Cette attitude antidémocratique mérite d'être dénoncée et sanctionnée, à commencer par le rejet de la résolution 336.

Au vote final, la résolution est rejetée par 7 voix pour (3 L, 2 R, 2 DC) contre 7 voix contre (2 AdG, 3 S, 2 Ve).

Tels sont les motifs qui nous amènent à vous recommander, Mesdames et Messieurs les députés, le rejet de la résolution 336.

Proposition de résolution(336)

visant à établir que la loi votée le 23 juin 1994 (PL 6737), concrétisele deuxième volet de l'initiative 21 « Halte à la spéculation foncière »

Le GRAND CONSEIL de la République et canton de Genève,considérant :

- le volet 2 de l'initiative 21 « Halte à la spéculation foncière » ;

- la loi du 23 juin 1994 modifiant la loi sur les contributions publiques (selon PL 6337 traitant de l'impôt sur les bénéfices et gains immobiliers) ;

- la lettre que la Commission fiscale a adressée le 28 novembre 1996 à la Commission d'aménagement ;

le deuxième paragraphe, chiffre 2, de la conclusion de l'avis de droit de Me Pierre Louis Manfrini, du 26 mars 1997,

décrète ce qui suit :

Premier débat

M. René Koechlin (L), rapporteur de majorité. Alors que la commission d'aménagement pensait avoir achevé ses travaux, elle a été saisie de lettres plus ou moins relevantes, dont une de la Chambre genevoise d'agriculture, qui formule un certain nombre de propositions intéressantes qu'il paraît hasardeux et difficile de traiter en séance plénière.

Une des propositions se rapporte à l'affectation des recettes découlant de déclassements de terrains agricoles en zone à bâtir ; elle viserait à affecter ces recettes aux crédits d'investissement dans l'agriculture. Ce sont des questions qui sont, à notre sens, suffisamment importantes et fondamentales pour qu'on prenne la peine de les traiter à nouveau en commission et, surtout, d'auditionner les intéressés, à savoir les représentants de la Chambre genevoise d'agriculture.

C'est la raison pour laquelle je vous suggère de renvoyer ce projet en commission, afin que nous puissions procéder à ces auditions et tenir compte des observations les plus pertinentes de cette instance, notamment.

Le président. Une proposition de renvoi a été formulée, nous débattons sur ce renvoi.

M. Alain Etienne (S), rapporteur de minorité. Nous ne nous opposons pas au renvoi en commission que nous propose M. Koechlin !

M. Christian Grobet (AdG). Nous nous rallions également à cette proposition de renvoi en commission, même si cette initiative est déposée depuis fort longtemps devant ce Grand Conseil.

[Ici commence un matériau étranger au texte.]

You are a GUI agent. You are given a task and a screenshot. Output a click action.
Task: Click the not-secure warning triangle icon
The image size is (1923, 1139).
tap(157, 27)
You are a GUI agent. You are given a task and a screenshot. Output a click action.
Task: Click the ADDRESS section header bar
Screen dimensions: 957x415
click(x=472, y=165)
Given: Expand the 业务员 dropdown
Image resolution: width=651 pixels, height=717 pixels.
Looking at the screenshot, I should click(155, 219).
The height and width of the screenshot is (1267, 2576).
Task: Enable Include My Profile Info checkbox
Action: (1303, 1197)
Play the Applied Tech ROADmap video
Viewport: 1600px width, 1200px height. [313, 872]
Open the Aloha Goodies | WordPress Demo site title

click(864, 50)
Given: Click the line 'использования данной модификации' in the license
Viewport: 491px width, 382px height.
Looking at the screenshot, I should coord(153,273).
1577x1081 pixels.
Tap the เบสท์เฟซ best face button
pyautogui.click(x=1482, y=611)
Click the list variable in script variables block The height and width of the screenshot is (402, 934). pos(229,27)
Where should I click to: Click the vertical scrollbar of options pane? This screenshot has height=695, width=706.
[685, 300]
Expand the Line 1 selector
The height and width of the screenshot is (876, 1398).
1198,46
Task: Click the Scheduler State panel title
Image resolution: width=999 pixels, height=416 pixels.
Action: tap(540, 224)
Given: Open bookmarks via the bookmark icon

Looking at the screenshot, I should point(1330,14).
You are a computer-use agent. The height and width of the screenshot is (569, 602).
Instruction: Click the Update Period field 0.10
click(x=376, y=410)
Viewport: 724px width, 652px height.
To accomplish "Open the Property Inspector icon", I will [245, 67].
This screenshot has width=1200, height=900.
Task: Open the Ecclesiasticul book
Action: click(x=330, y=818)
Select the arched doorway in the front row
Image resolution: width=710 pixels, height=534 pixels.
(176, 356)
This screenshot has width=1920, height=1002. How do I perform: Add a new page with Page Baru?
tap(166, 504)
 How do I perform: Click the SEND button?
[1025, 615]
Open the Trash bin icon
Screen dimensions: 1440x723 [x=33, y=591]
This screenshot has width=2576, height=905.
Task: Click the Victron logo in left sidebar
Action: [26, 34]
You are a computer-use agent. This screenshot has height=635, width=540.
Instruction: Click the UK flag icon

Nous pensons que les propositions de la Chambre d'agriculture, comme l'a dit M. Koechlin, méritent d'être examinées. Il faut que nous les analysions et il n'est effectivement pas possible de faire ce travail en séance plénière. Ce texte, qui est en train d'aboutir mais qui a posé certains problèmes délicats à résoudre, mérite d'être mis au point de manière très soignée pour que la votation populaire puisse se dérouler dans les meilleures conditions.

M. Hubert Dethurens (PDC). J'avais précisément déposé un amendement concernant le fonds de compensation qui est proposé. Je m'aperçois que tout le monde est d'accord de rediscuter cette question et je suis donc le mouvement : je suis très heureux de ce renvoi en commission !

Mis aux voix, les rapports sur l'initiative 21, le projet de loi 7559 et la proposition de résolution 336 sont renvoyés à la commission d'aménagement du canton.